What is the minimum number of triangle centers sufficient to unambiguously describe a triangle?

Question

I am looking for a minimal number of properties describing a triangle so that these properties are invariant to the choice of a Cartesian coordinate system as well as to the order in which the triangle points are enumerated. I have a few thousands of data points each of which is a triplet of multidimensional vectors. I thought to treat them as triangles. Not all of them are different. Some are either rotated or flipped versions of others. I wanted to distinguish them by their invariants.

I thought about using distances between certain triangle centers such as the center of the incircle, the circumcenter, the orthocenter, the centroid, etc.
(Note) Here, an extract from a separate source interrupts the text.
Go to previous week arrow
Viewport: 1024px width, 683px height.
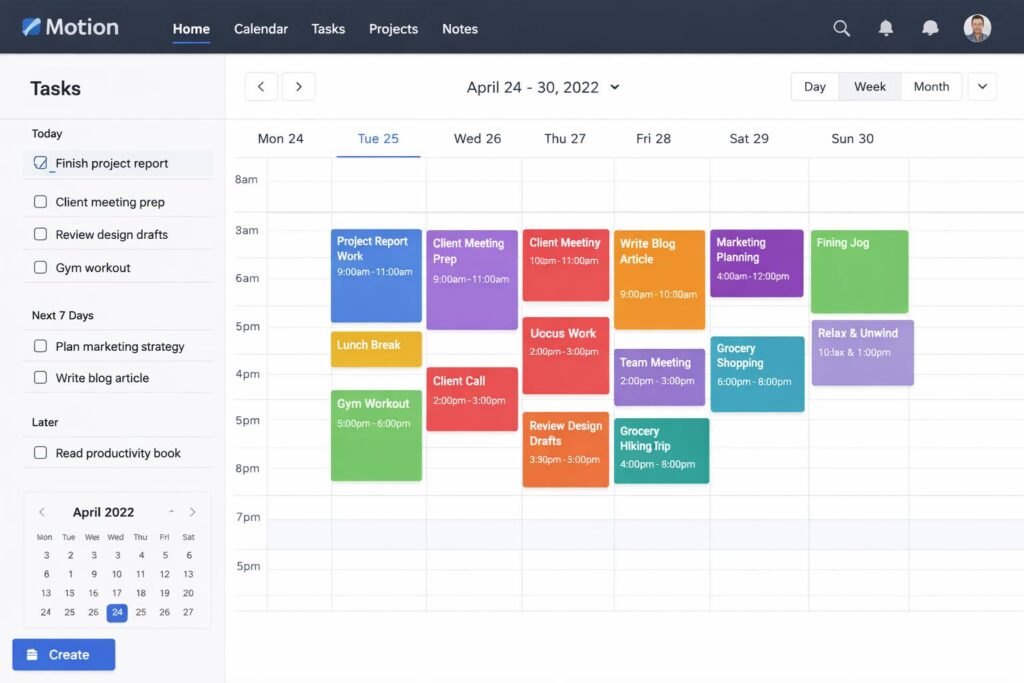click(261, 87)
However, I found that the number of such centers is very large (around 40,000 listed in the Encyclopedia of triangle centers at the date I am writing this question).

Is there a small subset of those triangle centers, distances between which would unambiguously distinguish one triangle from another? What is the minimal amount of such triangle centers? Are there any papers that have information about them?

Answer 1

If the triangle is equilateral, then all well-defined triangle centres coincide, and it's impossible to determine the size of the equilateral triangle.

Otherwise, three triangle centres suffice: the incentre $I$, circumcentre $O$, and Feuerbach point $F$.

In particular, given these three points we can determine:

• the inradius $r = IF$;
• the circumradius $R$, using Euler's theorem $IO^2 = R(R - 2r)$;

so we can draw the circumcircle and incircle of the triangle. We can also draw the nine-point circle since we know that it has radius $\frac{1}{2}R$ and is internally tangent to the incircle at the Feuerbach point $F$. This gives us the nine-point centre $N$.

Now that we have $N$ and $O$, we can determine the points $G$ and $H$ on the Euler line. As per https://en.wikipedia.org/wiki/Euler_line#Distances_between_centers, we can deduce $a^2 + b^2 + c^2$, the sum of the squares of the side-lengths of the triangle.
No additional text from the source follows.